Add the rest of the ingredients, cover with water and bring to the boil (see the pictures below).
|Cover the stock ingredients with water
||Bring to the boil and simmer for up to 20 minutes
Simmer the stock for up to 20 minutes longer cooking time may induce the shrimp shells to impart a chalky taste in the stock. Skim any foam forming on the surface with a slotted spoon.
Strain the stock through a fine sieve, pour in a tall and narrow dish, cover with plastic and place in refrigerator to cool. Remove any fat that may have solidified on the surface of the stock with a spoon.
The stock will keep for a couple of days in refrigerator, or you can freeze it for later use.
Use the stock as a base or flavour additive for various fish and seafood soups or sauces, like crayfish or shrimp soup (pictured on right).
Note: weak-tasting stocks and sauces (and, indeed, many other foods) are the worst flaws of Finnish cuisine.

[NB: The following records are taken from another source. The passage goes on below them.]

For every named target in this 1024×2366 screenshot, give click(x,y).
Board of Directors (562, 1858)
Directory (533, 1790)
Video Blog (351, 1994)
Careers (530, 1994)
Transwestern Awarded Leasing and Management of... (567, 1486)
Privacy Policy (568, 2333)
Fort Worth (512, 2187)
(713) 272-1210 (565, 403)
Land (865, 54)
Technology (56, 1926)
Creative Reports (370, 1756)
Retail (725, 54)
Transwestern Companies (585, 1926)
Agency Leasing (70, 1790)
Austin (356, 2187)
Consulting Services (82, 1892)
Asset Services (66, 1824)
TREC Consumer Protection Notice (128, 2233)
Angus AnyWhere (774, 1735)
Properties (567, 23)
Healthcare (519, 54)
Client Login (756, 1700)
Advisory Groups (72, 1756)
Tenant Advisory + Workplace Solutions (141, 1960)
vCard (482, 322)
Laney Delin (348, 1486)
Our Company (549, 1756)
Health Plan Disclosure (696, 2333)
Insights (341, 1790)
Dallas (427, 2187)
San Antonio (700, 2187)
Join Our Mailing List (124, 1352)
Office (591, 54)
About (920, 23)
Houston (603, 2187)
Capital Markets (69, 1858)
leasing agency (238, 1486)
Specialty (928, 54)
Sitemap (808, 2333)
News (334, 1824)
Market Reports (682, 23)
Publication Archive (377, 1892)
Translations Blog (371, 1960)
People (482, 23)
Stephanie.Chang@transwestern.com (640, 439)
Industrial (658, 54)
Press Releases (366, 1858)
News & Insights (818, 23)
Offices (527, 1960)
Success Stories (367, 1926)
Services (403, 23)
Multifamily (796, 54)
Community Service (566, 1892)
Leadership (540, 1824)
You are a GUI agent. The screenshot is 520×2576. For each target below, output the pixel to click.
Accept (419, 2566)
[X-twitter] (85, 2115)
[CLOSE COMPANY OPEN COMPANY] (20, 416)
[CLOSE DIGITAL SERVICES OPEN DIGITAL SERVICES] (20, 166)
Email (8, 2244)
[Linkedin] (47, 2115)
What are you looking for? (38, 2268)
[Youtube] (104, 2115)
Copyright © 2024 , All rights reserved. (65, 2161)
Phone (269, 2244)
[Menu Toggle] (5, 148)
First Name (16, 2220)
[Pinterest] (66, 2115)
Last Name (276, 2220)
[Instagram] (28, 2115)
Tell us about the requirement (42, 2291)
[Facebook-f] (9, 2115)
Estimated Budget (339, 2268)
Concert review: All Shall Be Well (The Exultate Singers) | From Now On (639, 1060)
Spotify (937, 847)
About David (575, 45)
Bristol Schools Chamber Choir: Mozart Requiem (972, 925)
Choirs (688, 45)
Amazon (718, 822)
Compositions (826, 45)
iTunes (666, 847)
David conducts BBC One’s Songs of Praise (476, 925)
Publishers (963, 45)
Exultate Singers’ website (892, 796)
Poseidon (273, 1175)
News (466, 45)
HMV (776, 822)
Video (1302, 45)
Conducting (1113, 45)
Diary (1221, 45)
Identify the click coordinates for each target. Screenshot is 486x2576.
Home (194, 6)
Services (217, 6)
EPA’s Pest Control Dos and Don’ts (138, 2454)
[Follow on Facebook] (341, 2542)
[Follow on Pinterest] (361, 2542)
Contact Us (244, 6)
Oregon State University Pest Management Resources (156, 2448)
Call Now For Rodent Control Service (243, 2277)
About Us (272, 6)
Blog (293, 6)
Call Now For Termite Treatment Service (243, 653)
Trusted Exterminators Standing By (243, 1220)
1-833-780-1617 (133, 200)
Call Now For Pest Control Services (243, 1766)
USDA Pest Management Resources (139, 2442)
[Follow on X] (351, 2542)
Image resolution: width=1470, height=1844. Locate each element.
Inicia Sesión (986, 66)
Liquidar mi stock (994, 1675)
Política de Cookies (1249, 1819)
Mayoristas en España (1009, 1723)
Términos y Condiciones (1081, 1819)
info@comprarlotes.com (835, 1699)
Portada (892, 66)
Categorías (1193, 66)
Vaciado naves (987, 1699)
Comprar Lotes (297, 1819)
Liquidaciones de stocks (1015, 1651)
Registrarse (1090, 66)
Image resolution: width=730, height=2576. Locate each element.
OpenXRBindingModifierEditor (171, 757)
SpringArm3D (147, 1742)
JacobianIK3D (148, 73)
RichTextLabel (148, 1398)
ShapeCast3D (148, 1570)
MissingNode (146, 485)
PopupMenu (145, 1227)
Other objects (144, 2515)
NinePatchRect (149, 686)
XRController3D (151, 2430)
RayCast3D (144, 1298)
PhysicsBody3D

Perhaps as a remnant of the once poor diet where fresh ingredients were scarce, they are used very stingily even today, especially in stocks and soups, the weak flavour of which is then enriched and overpowered with all sorts of unnecessary supplements or excessive use of spices and thickening agents.
Finns do not grasp the idea that the flavour of a dish is created mainly by its main ingredients, whether meat, seafood, vegetables or fruit, instead of spices and stock cubes.